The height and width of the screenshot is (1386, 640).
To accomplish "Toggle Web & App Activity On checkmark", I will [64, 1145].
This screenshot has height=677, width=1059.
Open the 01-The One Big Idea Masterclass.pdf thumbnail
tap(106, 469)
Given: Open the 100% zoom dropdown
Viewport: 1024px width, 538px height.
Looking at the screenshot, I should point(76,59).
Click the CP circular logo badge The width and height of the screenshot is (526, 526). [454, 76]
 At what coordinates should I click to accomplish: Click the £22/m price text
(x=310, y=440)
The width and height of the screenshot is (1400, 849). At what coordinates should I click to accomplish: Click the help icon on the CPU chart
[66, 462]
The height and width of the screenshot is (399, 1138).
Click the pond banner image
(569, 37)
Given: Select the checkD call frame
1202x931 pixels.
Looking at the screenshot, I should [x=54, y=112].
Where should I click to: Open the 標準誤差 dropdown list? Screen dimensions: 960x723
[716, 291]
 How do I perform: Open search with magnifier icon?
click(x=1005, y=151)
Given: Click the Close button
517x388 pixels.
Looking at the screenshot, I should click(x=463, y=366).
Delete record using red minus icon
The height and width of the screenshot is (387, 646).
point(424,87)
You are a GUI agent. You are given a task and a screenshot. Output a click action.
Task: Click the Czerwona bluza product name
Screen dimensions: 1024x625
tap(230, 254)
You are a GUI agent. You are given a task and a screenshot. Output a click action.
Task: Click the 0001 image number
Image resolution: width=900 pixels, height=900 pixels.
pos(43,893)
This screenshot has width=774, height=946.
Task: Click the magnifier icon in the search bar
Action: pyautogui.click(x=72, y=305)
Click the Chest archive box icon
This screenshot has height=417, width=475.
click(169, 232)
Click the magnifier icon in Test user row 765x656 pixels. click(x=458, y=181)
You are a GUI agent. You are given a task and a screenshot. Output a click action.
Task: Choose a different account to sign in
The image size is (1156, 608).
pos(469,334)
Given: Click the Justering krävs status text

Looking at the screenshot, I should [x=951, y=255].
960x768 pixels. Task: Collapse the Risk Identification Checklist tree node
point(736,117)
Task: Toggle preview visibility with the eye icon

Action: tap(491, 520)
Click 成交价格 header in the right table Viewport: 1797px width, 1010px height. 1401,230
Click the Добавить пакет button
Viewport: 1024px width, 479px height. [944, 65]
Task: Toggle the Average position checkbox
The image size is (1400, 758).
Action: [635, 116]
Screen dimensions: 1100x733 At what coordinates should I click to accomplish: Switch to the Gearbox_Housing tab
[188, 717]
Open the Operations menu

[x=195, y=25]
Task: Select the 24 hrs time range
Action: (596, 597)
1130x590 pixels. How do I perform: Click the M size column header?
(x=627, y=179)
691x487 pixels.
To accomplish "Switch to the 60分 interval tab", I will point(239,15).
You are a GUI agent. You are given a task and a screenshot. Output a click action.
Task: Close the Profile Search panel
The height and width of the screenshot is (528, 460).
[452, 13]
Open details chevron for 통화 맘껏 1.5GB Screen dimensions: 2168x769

- ACTION ITEM: All lines in the listing above with the string "will" should be returned.

- ANSWER FOR THIS EXERCISE:
To accomplish "Toggle Web & App Activity On checkmark", I will [64, 1145].
To accomplish "Switch to the 60分 interval tab", I will point(239,15).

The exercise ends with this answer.